La famille Tiepolo dans sa villa à Zianigo

 

Giambattista Tiepolo est un immense artiste européen du XVIIIe siècle (ici, on aime le rococo), né à Venise.

Il a orné de fresques les palais de toute l'Europe : à Padoue, à Venise, à Milan, à Wurtzbourg (souvenez-vous de l'ouverture des Onze de Pierre Michon), à Madrid (au palais royal). Mais aussi les églises vénitiennes (en lisant la fiche Wikipedia, je note les églises que je n'ai pas visitées – il faudrait que j'y retourne). Sa production est énorme.
Souvenez-vous de cette charmante Fuite en Égypte, avec un bateau manié par les anges et un couple de cygnes.
En 1754, grâce à l'argent ammasé, il achète une villa à Zianigo (pas loin de Venise) pour toute sa famille. Et là... il orne les murs de fresques à son idée, sans commande ni patron, pour le plaisir des yeux. L'oeuvre est reprise et accomplie par ses enfants, notamment Giandomenico, son fils le plus doué. La majorité des peintures est réalisée à la fin du XVIIIe siècle.
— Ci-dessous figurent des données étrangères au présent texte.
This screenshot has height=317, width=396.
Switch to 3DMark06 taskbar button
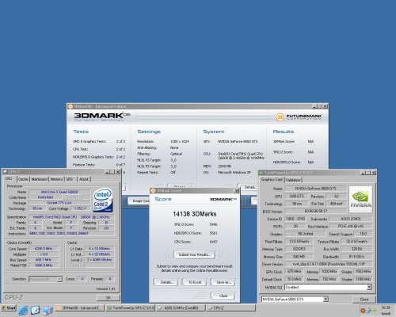pyautogui.click(x=78, y=308)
Un petit dessus de porte pour vous mettre dans l'ambiance.


Des grisailles que l'on peut prendre pour des stucs en trompe-l'oeil. L'effet de relief est tout à fait saisissant. À gauche, une sorte de bacchanale autour d'un genre de Veau d'or, avec un satyre qui nous tourne le dos, pris en pleine danse. À droite un centaure aux oreilles pointues enlève une faunesse, au nez et à la barbe d'une autre créature venue du fond des bois. Le couple a l'air étroitement uni.


Une pièce est tout entière couverte de peintures de Pulchinella (Polichinelle). Au plafond, les Pulcinella semblent jaillir du rocher via l'échelle et envahir le ciel. Sur les murs, ils effectuent des acrobaties et embarquent des femmes.


L'un d'eux cuve son vin auprès de ses compères. Les grisailles alternent ici encore avec les peintures de couleurs claires.
Ne nions pas l'impression vaguement inquiétante produite par la profusion de ces personnages difformes et masqués, qui semblent avoir envahi la totalité de l'espèce. N'y aurait-il plus que des Pulcinella ?

Pourtant, la maison comptait aussi une chapelle, elle aussi ornée de fresques fort douces.


La peinture la plus spectaculaire peut-être : cette grande fresque intitulée Le Monde nouveau. La foule est amassée autour d'un bateleur qui exhibe une lanterne magique. Et nous ne voyons rien.

Les figures aussi grandes que nature nous tournent le dos. Ce "monde nouveau" nous demeure inaccessible. Quel humour ! Et quel effet saisissant avec ces belles couleurs fraîches.
De gauche à droite : un Pulcinella, un homme en bas de soie, un... diable en manteau rouge et à cornes noires ? (serait-on pendant le Carnaval ?), un chien, un enfant, un perchiste (je ne m'explique pas ce personnage), des femmes d'un milieu populaire à la tête couverte d'un voile, encore des hommes et des femmes de condition diverse et deux femmes élégants (chapeau, dentelles, éventail et colombe).
Il y a aussi un homme au lorgnon dont nous voyons le profil, peut-être Giandomenico Tiepolo lui-même. Il se tient à côté d'un autre homme de profil, plus âgé, peut-être Giambattista. Les peintres observent toute cette agitation d'un air détaché.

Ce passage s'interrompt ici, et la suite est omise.